The investment will facilitate Corning to scale up its manufacturing capabilities at three U.S. facilities — Big Flats, NY; Durham, NC; and Vineland, NJ — to bridge the demand-supply gap for glass containers as pharma companies accelerate clinical trials to develop therapeutic and preventative options for the respiratory illness. In particular, Corning will speed up the production of indigenously-built Valor Glass, which is specifically designed for pharmaceutical use with superior chemical durability and minimal particulate contamination for faster and more reliable drug manufacturing and delivery.
Valor Glass showcases specialized glass qualities that make it up to 10 times stronger than conventional borosilicate glass, thereby reducing the probability of damage and breakage during manufacturing and shipping. It enables faster filling and capping that improves manufacturing throughput by as much as 50% compared with conventional filling lines and reduces the time required to manufacture vaccines and therapies.
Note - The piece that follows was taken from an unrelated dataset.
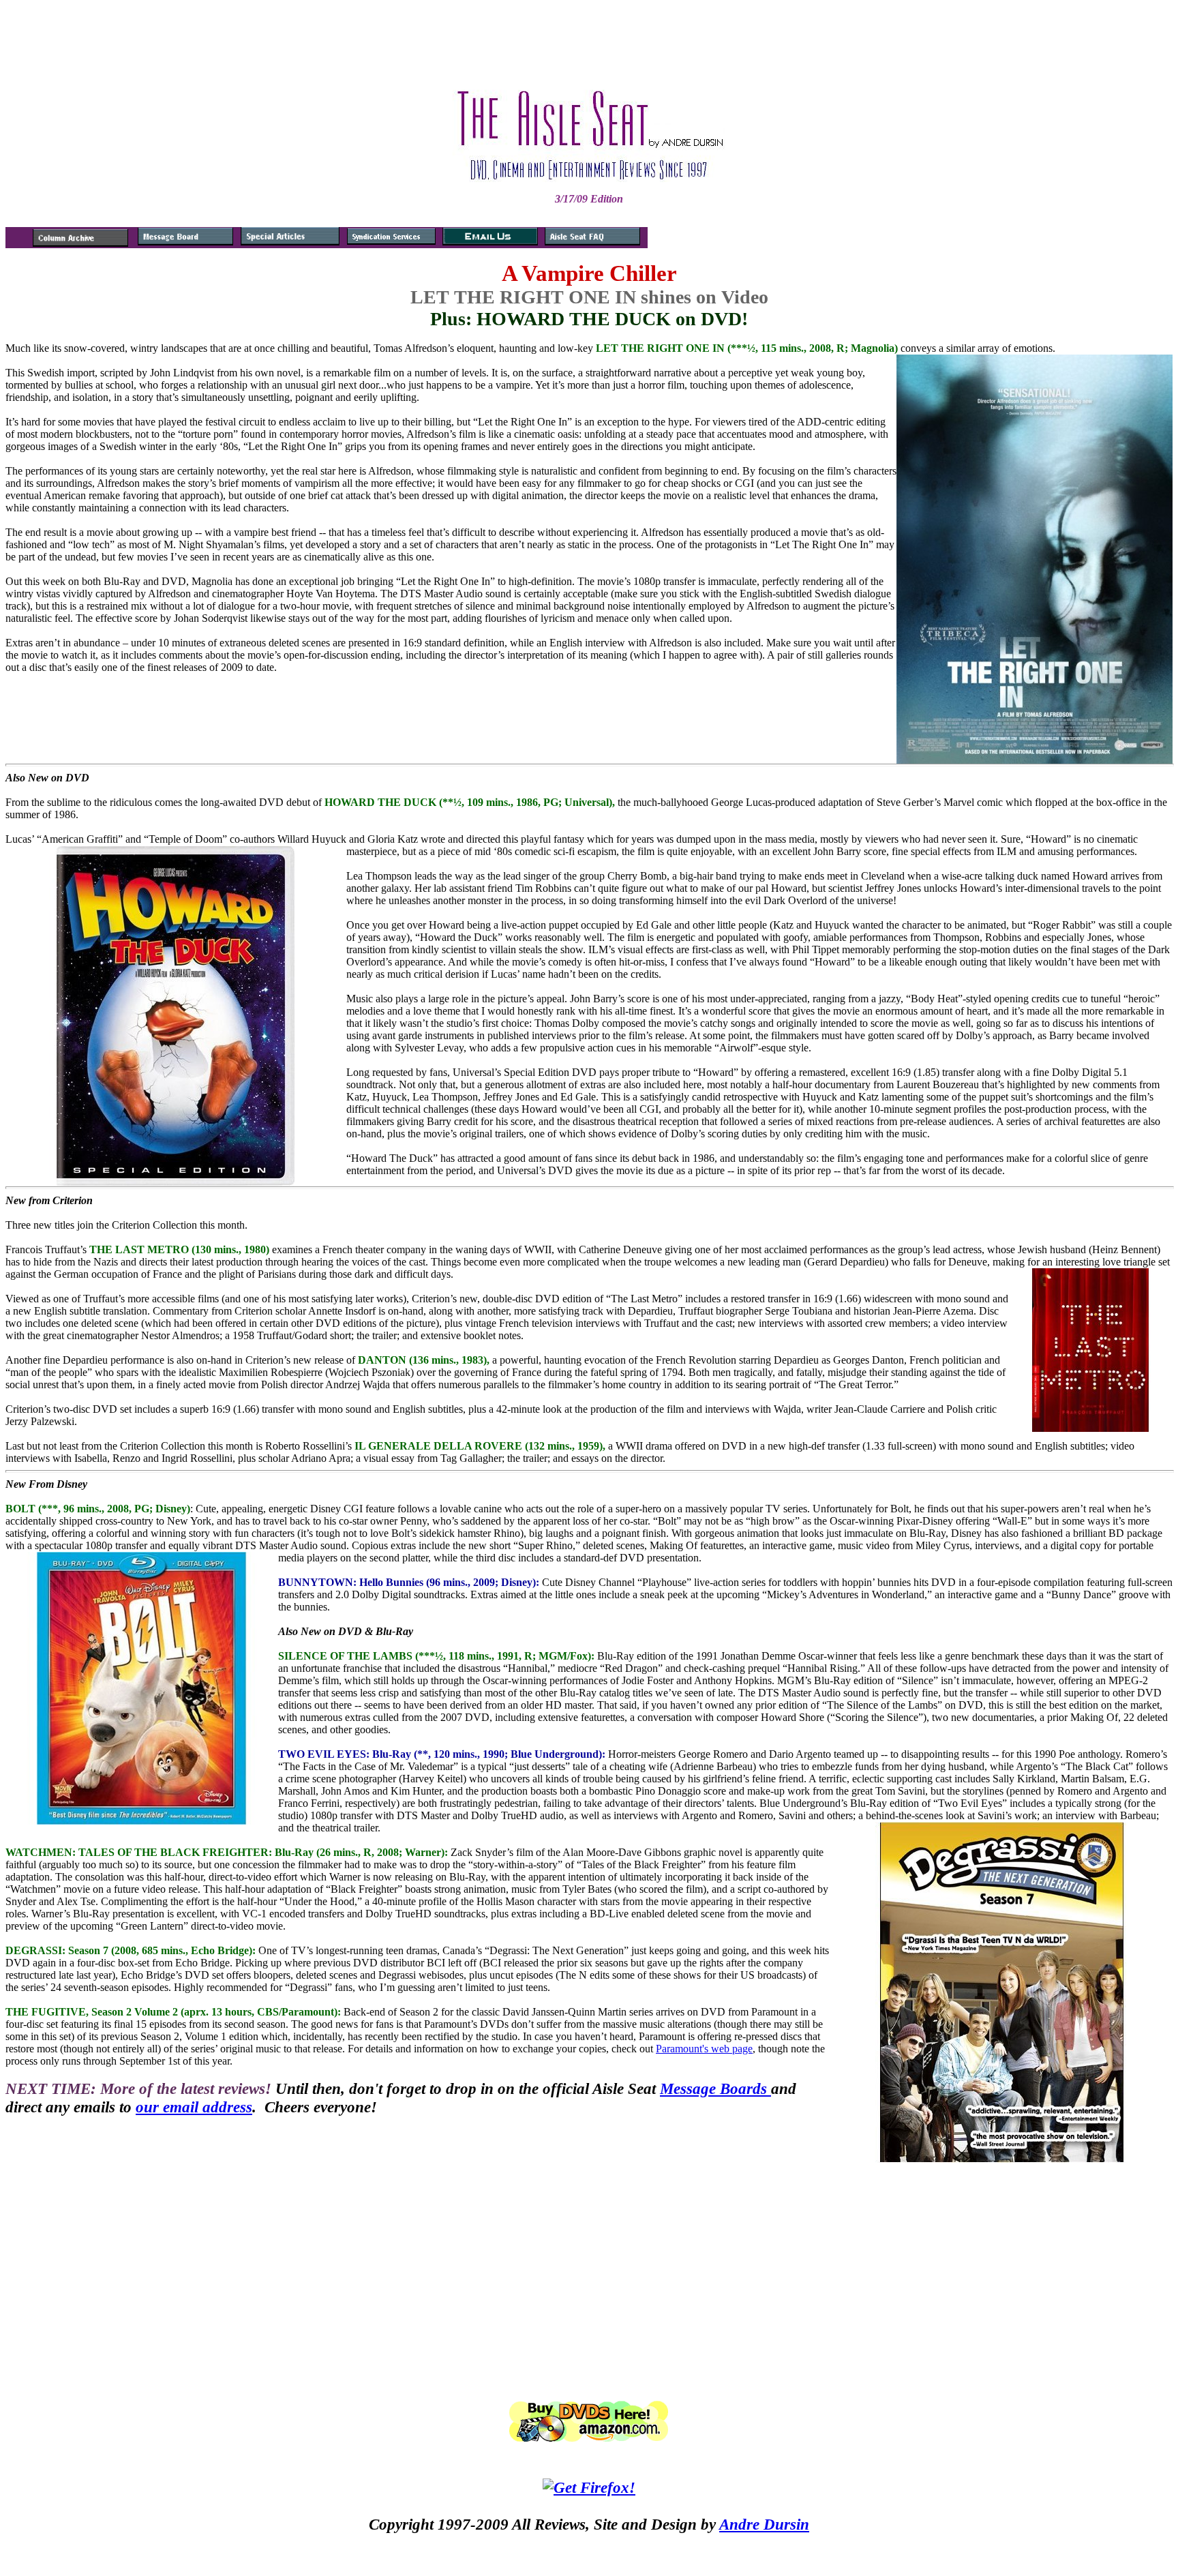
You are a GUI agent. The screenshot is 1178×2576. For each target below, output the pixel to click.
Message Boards (715, 2088)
The high-quality standards equip Valor Glass to be more effective than conventional vials for highly specialized formulations that are typically used in next-generation therapies to counter deadly diseases like coronavirus.
Moving forward, Corning expects to deliver 6-8% compound annual sales growth and 12-15% compound annual earnings per share growth through 2023, while investing $10-$12 billion in RD&E, capital, and mergers and acquisitions. It also plans to expand operating margin and ROIC and deliver $8-$10 billion to shareholders, including an annual dividend per share increase of at least 10%. To achieve its goals, the company expects to add an incremental $3- $4 billion in annual sales and improve profitability by the end of 2023. The company is extending performance under its 2020-2023 Strategy & Growth Framework, and focusing on improving its product portfolio and utilizing financial strength to enhance shareholder returns. Corning’s capabilities are becoming increasingly vital to diverse industries and multiple opportunities support leadership across all of its market-access platforms.
Corning operates on a strong financial foundation, which positions it well for long-term growth while adjusting to near-term conditions. Notably, the company has no debt due for the next two years. It expects to maintain a strong cash balance and generate positive free cash flow for 2020. However, the specialty glass maker has withdrawn its 2020 guidance due to the economic uncertainty and disruption caused by COVID-19. It continues to focus on three core priorities — preserving the financial strength of the company, protecting employees and communities, and delivering on customer commitments.
The stock has lost 10.7% over the past year compared with the industry’s decline of 4.6%.
We remain impressed with the inherent growth potential of this Zacks Rank #3 (Hold) stock. Some better-ranked stocks in the industry are Acacia Communications, Inc. ACIA, Ooma, Inc. OOMA and Turtle Beach Corporation HEAR, each sporting a Zacks Rank #1 (Strong Buy). You can see the complete list of today’s Zacks #1 Rank stocks here.
Acacia has a long-term earnings growth expectation of 30%. It delivered a positive earnings surprise of 17.7%, on average, in the trailing four quarters.
Ooma has a long-term earnings growth expectation of 47.7%. It delivered a positive earnings surprise of 228.2%, on average, in the trailing four quarters.
Turtle Beach delivered a positive earnings surprise of 46.4%, on average, in the trailing four quarters.